REQUIRED WORK: Reproduce the lines from the one containing "contacting (391, 144)" through the one containing "center [459, 377].", changing "each given word" to "every listed word" and leaving everything else unchanged.

GIVEN DATA:

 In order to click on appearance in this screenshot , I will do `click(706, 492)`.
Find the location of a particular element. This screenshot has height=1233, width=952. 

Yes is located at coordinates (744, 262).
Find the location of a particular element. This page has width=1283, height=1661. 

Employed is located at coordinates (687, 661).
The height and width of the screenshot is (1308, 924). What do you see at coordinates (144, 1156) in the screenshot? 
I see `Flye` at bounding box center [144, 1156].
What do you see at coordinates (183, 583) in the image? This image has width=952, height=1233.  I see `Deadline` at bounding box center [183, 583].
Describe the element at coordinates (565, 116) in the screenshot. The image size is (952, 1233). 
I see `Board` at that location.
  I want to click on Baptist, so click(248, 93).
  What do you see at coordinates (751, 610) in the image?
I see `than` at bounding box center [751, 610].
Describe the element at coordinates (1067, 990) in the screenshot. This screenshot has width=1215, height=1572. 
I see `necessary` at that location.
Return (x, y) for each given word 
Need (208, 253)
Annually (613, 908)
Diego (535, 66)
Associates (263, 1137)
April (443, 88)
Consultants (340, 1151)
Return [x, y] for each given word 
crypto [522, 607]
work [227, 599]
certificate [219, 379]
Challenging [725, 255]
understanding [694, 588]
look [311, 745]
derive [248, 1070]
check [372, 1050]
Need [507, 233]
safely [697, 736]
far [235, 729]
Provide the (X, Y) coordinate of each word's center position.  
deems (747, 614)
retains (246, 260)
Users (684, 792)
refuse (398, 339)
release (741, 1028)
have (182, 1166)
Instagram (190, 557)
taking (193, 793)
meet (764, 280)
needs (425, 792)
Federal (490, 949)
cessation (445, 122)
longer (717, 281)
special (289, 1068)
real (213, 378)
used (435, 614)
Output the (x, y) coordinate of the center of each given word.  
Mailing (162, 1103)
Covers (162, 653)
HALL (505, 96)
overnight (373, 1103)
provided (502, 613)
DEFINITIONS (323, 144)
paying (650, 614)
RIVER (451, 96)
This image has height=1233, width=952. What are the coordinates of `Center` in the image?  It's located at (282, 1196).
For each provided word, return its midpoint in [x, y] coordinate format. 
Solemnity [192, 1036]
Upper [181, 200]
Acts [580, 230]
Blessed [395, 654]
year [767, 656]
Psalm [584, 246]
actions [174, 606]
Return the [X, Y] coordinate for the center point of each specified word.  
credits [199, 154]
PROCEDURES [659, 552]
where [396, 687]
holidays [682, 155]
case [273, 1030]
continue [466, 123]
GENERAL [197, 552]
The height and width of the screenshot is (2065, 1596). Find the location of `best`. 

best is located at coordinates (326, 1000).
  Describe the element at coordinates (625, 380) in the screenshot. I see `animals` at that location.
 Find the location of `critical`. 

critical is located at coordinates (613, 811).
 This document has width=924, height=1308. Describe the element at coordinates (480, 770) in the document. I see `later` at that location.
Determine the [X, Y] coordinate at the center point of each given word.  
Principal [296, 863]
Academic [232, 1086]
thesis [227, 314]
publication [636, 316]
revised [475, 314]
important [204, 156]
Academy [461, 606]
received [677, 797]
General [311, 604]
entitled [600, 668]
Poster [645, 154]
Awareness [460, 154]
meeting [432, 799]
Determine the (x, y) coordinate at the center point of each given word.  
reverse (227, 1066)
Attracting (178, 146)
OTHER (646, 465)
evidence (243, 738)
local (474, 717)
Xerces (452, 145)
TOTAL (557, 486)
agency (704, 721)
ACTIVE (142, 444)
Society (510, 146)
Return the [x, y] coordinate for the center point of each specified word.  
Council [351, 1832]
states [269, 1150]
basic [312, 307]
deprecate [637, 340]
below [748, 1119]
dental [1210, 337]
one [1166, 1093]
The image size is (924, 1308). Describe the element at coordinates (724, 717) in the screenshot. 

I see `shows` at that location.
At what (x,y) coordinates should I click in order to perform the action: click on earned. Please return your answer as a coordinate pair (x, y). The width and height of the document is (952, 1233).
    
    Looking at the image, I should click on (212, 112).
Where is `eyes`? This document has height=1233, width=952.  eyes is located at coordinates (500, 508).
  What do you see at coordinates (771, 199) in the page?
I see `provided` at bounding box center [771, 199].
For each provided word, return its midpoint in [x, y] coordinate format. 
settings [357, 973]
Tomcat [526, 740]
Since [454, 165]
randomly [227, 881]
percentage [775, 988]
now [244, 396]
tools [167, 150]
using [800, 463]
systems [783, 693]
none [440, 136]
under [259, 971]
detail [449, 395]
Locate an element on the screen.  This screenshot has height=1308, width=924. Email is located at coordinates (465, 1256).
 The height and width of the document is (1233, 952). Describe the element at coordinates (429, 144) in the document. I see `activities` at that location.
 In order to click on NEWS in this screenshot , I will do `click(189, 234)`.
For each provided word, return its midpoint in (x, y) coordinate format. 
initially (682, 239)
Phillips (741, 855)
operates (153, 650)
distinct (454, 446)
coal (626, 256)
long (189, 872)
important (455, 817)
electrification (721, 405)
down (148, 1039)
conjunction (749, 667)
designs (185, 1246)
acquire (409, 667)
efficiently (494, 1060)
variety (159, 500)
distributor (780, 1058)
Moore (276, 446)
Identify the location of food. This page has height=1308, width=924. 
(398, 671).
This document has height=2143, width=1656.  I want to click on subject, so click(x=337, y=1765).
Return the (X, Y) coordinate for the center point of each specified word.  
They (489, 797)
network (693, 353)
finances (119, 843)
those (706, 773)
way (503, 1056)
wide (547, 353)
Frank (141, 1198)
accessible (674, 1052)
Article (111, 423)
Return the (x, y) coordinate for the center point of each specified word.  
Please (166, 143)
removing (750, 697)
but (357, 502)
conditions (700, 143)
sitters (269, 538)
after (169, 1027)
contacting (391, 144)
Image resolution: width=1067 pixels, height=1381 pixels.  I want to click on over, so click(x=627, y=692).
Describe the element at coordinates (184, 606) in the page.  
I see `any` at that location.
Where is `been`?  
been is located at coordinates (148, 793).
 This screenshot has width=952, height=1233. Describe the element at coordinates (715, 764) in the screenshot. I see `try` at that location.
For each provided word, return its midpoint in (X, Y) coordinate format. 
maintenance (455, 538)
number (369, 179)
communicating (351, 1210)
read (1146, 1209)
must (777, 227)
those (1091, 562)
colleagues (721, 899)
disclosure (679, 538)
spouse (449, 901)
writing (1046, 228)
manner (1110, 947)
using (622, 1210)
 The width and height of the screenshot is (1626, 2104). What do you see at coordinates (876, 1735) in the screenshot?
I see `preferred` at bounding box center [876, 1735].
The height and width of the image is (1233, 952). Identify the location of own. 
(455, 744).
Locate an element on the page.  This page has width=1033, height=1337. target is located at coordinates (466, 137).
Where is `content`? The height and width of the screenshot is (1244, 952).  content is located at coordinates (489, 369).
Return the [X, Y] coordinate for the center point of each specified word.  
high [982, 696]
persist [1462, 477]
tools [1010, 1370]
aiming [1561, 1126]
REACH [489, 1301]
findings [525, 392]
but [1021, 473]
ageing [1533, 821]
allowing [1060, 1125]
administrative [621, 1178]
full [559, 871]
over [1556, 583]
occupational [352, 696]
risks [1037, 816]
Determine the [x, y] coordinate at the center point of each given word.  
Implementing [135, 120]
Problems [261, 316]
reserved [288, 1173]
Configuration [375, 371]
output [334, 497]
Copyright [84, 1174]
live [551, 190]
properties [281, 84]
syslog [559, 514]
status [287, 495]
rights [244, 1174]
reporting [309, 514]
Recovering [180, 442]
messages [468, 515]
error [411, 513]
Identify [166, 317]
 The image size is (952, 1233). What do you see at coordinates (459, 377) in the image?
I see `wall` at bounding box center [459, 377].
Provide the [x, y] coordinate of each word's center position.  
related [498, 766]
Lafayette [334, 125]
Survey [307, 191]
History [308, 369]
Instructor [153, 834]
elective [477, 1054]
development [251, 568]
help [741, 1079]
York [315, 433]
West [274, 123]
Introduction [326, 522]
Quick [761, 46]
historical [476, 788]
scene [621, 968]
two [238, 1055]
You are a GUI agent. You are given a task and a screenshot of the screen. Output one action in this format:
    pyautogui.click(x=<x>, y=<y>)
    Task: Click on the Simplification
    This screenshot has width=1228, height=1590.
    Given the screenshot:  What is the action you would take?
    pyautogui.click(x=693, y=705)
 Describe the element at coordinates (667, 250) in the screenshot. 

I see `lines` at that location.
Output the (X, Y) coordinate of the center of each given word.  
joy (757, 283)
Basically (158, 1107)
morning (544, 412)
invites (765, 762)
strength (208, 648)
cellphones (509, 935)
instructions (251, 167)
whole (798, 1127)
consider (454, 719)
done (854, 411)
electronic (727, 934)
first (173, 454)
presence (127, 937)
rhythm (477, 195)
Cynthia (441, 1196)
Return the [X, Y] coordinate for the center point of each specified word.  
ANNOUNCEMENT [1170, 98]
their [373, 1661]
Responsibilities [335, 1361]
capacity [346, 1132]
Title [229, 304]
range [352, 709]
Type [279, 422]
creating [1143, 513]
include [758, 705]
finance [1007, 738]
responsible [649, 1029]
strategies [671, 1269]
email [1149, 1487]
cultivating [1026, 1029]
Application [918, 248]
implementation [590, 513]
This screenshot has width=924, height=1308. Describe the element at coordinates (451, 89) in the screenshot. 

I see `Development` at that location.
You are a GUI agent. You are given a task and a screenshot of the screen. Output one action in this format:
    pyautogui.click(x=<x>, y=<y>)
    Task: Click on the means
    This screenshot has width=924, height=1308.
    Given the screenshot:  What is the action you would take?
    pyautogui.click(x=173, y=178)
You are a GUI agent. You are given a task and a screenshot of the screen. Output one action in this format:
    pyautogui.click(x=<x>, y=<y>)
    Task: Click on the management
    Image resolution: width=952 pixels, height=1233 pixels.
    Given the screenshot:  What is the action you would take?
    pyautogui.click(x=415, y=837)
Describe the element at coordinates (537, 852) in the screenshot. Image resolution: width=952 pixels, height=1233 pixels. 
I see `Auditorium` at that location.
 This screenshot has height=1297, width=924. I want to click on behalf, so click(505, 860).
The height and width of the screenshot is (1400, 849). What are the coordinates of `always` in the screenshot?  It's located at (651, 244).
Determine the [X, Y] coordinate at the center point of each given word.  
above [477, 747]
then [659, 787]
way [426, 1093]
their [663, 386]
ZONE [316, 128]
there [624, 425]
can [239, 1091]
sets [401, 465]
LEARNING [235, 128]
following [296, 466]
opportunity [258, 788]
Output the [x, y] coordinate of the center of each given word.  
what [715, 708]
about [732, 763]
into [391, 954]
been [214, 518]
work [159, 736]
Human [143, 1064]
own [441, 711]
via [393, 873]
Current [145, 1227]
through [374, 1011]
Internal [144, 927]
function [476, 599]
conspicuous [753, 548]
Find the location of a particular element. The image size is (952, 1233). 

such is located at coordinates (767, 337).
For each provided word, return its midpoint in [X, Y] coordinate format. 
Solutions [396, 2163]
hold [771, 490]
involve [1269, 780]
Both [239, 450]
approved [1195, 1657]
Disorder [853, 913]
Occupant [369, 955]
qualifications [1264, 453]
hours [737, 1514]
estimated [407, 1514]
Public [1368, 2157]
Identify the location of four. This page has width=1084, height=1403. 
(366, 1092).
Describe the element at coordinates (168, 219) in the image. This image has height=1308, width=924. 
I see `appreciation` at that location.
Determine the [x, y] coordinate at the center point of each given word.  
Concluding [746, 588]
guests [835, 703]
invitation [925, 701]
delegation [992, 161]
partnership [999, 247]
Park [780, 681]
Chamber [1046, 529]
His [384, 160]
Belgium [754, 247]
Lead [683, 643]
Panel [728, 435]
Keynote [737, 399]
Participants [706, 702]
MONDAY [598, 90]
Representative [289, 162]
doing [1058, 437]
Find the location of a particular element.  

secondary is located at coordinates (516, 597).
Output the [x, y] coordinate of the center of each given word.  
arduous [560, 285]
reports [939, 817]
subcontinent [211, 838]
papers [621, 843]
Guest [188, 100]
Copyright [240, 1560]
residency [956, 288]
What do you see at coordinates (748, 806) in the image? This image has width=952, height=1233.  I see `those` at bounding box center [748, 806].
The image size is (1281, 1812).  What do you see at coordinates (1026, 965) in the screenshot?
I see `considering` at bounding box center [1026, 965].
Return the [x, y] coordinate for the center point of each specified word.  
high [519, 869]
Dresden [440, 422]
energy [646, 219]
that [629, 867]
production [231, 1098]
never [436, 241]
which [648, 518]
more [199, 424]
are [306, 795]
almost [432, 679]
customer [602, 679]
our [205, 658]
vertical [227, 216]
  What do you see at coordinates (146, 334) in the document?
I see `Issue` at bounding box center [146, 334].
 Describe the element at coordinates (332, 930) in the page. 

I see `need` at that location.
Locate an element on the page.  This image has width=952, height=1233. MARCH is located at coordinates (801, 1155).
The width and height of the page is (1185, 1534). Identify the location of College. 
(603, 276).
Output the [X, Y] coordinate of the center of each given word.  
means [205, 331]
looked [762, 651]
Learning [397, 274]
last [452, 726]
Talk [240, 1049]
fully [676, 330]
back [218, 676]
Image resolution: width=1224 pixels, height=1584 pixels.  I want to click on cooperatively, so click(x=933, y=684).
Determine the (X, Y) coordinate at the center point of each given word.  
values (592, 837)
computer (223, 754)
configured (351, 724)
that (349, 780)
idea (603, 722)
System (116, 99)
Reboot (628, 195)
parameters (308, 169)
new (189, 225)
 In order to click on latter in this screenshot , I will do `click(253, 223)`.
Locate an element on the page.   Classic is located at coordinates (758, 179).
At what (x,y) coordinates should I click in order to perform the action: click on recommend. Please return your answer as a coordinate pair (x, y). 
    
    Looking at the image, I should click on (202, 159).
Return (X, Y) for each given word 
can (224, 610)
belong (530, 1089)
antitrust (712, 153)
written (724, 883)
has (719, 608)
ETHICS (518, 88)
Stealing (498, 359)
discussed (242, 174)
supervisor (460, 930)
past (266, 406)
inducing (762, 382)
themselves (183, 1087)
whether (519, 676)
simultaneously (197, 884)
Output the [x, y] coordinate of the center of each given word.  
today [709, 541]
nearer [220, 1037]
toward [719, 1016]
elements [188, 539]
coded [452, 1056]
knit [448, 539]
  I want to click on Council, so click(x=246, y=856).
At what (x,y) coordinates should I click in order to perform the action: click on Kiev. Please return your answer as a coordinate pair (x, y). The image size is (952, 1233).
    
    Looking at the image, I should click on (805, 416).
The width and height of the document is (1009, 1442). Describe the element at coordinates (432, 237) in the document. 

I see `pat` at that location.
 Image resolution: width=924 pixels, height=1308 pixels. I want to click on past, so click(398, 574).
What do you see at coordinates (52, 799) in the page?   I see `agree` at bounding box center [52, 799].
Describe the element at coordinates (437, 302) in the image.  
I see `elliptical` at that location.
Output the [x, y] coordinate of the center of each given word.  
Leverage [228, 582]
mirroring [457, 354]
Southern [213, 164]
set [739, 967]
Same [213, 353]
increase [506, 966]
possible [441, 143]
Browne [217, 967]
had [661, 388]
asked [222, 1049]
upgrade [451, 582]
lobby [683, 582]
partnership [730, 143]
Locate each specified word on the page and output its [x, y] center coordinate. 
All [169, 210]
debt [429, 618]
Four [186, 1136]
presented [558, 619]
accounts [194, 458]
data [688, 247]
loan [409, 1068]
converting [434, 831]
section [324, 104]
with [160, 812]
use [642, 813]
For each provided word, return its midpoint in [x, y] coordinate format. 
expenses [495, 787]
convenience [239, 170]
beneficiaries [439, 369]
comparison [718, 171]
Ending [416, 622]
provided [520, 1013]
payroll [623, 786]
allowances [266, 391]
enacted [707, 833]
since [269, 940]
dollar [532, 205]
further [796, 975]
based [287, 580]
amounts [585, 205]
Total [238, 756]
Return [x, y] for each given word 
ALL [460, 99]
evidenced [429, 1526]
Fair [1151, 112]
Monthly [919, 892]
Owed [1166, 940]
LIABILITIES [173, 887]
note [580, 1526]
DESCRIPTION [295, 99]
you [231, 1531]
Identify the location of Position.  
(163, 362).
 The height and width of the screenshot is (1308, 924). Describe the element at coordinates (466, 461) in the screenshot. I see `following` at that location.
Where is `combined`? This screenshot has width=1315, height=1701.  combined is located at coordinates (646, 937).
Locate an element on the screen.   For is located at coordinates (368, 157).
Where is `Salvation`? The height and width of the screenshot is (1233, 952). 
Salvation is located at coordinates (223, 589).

ANSWER IN FULL:
contacting (391, 144)
Image resolution: width=1067 pixels, height=1381 pixels.  I want to click on over, so click(x=627, y=692).
Describe the element at coordinates (184, 606) in the page.  
I see `any` at that location.
Where is `been`?  
been is located at coordinates (148, 793).
 This screenshot has width=952, height=1233. Describe the element at coordinates (715, 764) in the screenshot. I see `try` at that location.
For each provided word, return its midpoint in (X, Y) coordinate format. 
maintenance (455, 538)
number (369, 179)
communicating (351, 1210)
read (1146, 1209)
must (777, 227)
those (1091, 562)
colleagues (721, 899)
disclosure (679, 538)
spouse (449, 901)
writing (1046, 228)
manner (1110, 947)
using (622, 1210)
 The width and height of the screenshot is (1626, 2104). What do you see at coordinates (876, 1735) in the screenshot?
I see `preferred` at bounding box center [876, 1735].
The height and width of the image is (1233, 952). Identify the location of own. 
(455, 744).
Locate an element on the page.  This page has width=1033, height=1337. target is located at coordinates (466, 137).
Where is `content`? The height and width of the screenshot is (1244, 952).  content is located at coordinates (489, 369).
Return the [X, Y] coordinate for the center point of each specified word.  
high [982, 696]
persist [1462, 477]
tools [1010, 1370]
aiming [1561, 1126]
REACH [489, 1301]
findings [525, 392]
but [1021, 473]
ageing [1533, 821]
allowing [1060, 1125]
administrative [621, 1178]
full [559, 871]
over [1556, 583]
occupational [352, 696]
risks [1037, 816]
Determine the [x, y] coordinate at the center point of every listed word.  
Implementing [135, 120]
Problems [261, 316]
reserved [288, 1173]
Configuration [375, 371]
output [334, 497]
Copyright [84, 1174]
live [551, 190]
properties [281, 84]
syslog [559, 514]
status [287, 495]
rights [244, 1174]
reporting [309, 514]
Recovering [180, 442]
messages [468, 515]
error [411, 513]
Identify [166, 317]
 The image size is (952, 1233). What do you see at coordinates (459, 377) in the image?
I see `wall` at bounding box center [459, 377].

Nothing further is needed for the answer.